ClearML logs hyperparameters used in experiments from multiple different sources.
Hyperparameters are a script's configuration options. Since hyperparameters can have substantial impact on
model performance, it is crucial to efficiently track and manage them.
In ClearML, parameters are split into 3 sections:
- User Properties - Modifiable section that can be edited post execution.
- Hyperparameters - Individual parameters for configuration.
- Configuration Objects - Usually configuration files (Json / YAML) or python objects.
These sections are further broken down into sub-sections (General / Args / TF_Define) for convenience.

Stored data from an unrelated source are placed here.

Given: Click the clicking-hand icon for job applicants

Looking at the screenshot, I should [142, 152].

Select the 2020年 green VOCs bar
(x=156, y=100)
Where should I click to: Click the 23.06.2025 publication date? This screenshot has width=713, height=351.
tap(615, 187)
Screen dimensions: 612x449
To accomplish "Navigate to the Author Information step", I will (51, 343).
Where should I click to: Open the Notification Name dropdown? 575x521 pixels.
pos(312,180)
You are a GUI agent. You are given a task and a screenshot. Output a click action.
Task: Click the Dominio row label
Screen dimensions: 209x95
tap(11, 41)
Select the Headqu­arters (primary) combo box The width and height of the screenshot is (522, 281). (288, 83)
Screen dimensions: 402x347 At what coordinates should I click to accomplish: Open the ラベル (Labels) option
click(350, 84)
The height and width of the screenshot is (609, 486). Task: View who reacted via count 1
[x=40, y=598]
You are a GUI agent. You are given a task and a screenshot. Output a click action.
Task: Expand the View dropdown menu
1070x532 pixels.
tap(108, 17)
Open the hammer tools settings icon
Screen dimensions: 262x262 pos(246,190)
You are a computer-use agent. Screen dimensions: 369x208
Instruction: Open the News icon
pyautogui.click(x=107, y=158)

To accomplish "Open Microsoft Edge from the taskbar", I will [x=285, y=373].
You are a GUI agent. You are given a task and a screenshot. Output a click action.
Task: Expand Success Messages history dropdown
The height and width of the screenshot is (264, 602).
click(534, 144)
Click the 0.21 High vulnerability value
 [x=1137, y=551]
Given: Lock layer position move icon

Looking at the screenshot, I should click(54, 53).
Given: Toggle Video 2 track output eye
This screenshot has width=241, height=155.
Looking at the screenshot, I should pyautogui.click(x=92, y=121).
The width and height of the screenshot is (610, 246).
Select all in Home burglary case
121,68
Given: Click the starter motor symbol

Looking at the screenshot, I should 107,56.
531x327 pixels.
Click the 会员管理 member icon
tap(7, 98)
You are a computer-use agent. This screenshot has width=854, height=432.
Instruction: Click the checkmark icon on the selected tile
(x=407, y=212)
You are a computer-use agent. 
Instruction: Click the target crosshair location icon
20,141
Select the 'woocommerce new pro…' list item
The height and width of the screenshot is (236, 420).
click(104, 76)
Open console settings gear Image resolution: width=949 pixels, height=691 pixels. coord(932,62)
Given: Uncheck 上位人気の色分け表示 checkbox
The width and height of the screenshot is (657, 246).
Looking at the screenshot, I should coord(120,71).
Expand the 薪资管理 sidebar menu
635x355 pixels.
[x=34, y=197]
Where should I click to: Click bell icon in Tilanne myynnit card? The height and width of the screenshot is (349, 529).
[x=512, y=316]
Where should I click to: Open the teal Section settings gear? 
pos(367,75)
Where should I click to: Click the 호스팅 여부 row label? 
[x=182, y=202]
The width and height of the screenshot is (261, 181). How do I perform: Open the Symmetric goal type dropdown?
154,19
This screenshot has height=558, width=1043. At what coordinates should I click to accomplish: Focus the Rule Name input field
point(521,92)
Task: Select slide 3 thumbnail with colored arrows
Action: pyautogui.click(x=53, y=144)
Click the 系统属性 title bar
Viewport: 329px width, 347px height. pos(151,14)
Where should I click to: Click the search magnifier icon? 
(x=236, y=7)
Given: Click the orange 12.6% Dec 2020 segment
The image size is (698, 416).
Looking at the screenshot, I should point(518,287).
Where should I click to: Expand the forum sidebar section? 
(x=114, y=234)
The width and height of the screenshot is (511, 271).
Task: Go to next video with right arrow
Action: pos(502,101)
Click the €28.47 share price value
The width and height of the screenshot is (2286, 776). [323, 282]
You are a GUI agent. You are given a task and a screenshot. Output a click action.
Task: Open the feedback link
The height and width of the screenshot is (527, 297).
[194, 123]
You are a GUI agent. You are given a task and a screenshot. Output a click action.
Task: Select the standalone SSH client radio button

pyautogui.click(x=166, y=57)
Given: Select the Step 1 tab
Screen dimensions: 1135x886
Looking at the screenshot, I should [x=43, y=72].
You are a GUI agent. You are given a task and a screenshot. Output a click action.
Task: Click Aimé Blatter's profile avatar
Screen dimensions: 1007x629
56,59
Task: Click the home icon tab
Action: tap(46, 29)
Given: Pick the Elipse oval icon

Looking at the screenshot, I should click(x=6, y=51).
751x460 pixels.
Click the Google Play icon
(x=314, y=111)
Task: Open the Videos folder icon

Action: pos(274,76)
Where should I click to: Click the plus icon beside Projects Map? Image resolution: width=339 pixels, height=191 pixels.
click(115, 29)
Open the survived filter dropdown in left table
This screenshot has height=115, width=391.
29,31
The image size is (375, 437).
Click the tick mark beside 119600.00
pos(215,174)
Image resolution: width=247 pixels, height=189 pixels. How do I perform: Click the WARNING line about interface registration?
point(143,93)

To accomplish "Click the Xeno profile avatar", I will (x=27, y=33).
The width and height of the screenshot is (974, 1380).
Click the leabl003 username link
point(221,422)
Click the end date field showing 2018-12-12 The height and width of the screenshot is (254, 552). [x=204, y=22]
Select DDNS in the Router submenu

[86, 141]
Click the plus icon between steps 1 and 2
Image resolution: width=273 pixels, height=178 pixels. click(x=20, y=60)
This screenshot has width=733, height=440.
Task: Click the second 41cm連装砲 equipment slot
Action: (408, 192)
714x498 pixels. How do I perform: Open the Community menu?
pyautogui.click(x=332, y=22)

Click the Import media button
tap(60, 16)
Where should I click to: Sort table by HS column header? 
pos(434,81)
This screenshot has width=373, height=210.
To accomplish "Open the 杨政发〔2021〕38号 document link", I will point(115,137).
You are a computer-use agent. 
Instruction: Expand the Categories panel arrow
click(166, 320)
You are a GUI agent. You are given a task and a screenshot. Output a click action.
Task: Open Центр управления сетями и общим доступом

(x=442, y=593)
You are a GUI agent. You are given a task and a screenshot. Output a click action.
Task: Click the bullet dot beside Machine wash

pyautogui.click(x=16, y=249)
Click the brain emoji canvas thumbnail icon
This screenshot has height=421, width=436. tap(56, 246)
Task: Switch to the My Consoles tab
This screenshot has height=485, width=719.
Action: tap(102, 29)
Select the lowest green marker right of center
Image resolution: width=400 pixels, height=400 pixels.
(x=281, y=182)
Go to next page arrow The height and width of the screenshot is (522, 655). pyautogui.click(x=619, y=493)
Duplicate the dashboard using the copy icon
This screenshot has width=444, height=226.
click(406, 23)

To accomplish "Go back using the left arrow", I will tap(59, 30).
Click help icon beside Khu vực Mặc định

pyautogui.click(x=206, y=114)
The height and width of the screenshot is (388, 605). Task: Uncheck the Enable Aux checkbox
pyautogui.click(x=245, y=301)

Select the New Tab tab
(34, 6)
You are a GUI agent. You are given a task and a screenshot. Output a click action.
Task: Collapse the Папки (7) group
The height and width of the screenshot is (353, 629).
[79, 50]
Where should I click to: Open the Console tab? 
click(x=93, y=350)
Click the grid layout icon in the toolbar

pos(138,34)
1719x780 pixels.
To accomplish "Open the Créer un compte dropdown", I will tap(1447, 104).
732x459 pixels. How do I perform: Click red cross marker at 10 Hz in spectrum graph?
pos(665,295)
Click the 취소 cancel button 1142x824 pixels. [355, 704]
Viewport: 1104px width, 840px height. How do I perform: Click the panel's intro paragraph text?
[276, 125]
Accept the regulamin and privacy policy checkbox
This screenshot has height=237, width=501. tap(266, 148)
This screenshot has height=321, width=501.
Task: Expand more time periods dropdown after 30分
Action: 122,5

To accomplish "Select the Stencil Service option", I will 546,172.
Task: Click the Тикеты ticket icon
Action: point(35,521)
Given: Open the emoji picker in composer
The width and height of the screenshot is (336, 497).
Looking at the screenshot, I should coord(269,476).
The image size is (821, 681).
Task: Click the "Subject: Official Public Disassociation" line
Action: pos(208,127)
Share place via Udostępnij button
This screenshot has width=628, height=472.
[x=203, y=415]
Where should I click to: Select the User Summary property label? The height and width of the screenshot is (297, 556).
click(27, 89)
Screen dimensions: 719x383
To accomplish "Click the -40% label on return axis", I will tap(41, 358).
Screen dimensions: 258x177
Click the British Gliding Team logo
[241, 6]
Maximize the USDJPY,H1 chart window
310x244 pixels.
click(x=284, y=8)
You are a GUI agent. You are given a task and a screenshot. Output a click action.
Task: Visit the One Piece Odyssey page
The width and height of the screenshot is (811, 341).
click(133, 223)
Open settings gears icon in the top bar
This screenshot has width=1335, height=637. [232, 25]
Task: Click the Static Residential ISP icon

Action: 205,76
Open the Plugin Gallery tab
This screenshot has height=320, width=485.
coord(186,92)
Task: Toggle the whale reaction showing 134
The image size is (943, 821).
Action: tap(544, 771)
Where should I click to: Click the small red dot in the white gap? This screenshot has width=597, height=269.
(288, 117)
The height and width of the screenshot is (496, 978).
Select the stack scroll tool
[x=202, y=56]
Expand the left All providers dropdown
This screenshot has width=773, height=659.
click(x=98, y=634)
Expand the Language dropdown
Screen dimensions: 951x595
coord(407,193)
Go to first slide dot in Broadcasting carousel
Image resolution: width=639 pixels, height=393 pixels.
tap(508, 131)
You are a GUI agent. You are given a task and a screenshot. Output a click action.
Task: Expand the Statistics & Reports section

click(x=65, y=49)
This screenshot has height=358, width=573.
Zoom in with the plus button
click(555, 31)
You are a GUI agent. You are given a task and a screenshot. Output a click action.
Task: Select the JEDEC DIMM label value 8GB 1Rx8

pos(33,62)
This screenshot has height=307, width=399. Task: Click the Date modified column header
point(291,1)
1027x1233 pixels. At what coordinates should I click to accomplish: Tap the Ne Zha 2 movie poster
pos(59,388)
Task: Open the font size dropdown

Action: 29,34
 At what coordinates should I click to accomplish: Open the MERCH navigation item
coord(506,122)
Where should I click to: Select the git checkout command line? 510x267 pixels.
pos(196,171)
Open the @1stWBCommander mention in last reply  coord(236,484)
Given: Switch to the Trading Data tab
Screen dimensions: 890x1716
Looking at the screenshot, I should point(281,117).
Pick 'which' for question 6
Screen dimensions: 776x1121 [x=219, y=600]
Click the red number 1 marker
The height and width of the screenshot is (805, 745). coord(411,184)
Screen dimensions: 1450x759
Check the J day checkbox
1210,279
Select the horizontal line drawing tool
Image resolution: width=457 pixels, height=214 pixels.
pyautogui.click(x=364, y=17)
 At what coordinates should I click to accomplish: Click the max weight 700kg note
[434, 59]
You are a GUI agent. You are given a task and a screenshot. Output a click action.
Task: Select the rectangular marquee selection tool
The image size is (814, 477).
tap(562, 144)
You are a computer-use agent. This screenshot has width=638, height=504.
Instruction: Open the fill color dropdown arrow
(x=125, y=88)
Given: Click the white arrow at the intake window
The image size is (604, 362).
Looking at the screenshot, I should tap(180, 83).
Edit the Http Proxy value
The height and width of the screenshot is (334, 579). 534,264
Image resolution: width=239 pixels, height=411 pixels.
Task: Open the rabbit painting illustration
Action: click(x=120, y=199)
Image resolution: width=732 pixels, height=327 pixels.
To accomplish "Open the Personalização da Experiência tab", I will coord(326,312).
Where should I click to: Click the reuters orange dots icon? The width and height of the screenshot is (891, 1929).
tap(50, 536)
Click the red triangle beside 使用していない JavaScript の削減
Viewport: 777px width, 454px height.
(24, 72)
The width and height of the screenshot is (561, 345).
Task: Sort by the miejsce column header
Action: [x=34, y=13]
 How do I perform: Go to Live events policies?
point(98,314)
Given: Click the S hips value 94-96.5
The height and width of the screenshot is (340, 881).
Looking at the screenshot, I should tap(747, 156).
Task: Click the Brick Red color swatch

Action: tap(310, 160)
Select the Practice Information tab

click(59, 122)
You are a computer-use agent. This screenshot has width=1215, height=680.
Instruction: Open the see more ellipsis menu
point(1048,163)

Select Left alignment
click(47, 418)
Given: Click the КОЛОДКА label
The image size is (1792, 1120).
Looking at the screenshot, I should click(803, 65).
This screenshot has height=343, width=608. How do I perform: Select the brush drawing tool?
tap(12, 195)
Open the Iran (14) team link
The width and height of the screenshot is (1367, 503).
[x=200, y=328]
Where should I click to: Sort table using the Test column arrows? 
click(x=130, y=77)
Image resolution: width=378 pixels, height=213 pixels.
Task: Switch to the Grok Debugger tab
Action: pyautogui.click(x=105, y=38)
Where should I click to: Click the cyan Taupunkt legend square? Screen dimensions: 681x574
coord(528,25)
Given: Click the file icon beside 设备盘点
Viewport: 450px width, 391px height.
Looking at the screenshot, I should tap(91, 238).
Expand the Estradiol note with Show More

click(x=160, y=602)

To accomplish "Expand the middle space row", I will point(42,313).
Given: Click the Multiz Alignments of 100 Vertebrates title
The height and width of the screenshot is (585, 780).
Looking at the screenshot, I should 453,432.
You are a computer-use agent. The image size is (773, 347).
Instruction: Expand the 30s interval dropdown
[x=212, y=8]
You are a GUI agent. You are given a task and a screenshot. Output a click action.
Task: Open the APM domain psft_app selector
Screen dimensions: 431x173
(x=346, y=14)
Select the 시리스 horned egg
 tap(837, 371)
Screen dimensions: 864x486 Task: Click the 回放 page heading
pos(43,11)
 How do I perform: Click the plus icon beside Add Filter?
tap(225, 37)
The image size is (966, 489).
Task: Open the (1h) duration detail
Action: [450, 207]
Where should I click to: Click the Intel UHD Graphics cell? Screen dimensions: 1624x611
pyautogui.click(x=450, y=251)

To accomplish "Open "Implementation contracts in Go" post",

ClearML supports tracking and managing hyperparameters in each experiment and provides a dedicated [hyperparameter
optimization module](hpo.md). With ClearML's logging and tracking capabilities, experiments can be reproduced, and their
hyperparameters and results can be saved and compared, which is key to understanding model behavior.
![image](../img/hyperparameters_sections.png)
ClearML lets you easily try out different hyperparameter values without changing your original code. ClearMLs [execution
agent](../clearml_agent.md) will override the original values with any new ones you specify through the web UI (see
[Configuration](../webapp/webapp_exp_tuning.md#configuration) in the Tuning Experiments page). It's also possible to
programmatically set experiment parameters.
## Command Line Parsing
ClearML captures any command line parameters passed when invoking code that uses standard python packages such as
argparse, [click](https://click.palletsprojects.com), or [Python Fire](https://github.com/google/python-fire). This happens automatically with no additional code required beyond
initializing ClearML.
## Tracking Hyperparameters
Hyperparameters can be added from anywhere in your code, and ClearML provides multiple ways to obtain them! ClearML logs
and tracks hyperparameters of various types, supporting automatic logging and explicit reporting.
### Argparse Example
### Automatic Logging
Once a ClearML Task has been [initialized](../references/sdk/task.md#taskinit) in a script, ClearML automatically captures and tracks
the following types of parameters:
* Command line parsing - command line parameters passed when invoking code that uses standard python packages, including:
* [click](https://click.palletsprojects.com) - see code example [here](https://github.com/allegroai/clearml/blob/master/examples/frameworks/click/click_multi_cmd.py).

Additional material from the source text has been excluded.